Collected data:
---------------

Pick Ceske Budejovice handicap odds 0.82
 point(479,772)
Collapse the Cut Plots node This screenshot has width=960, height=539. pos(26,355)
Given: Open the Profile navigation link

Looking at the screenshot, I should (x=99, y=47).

---------------

**Problem requirements:**
Return every line above exactly as it stands.

**Result:**
Pick Ceske Budejovice handicap odds 0.82
 point(479,772)
Collapse the Cut Plots node This screenshot has width=960, height=539. pos(26,355)
Given: Open the Profile navigation link

Looking at the screenshot, I should (x=99, y=47).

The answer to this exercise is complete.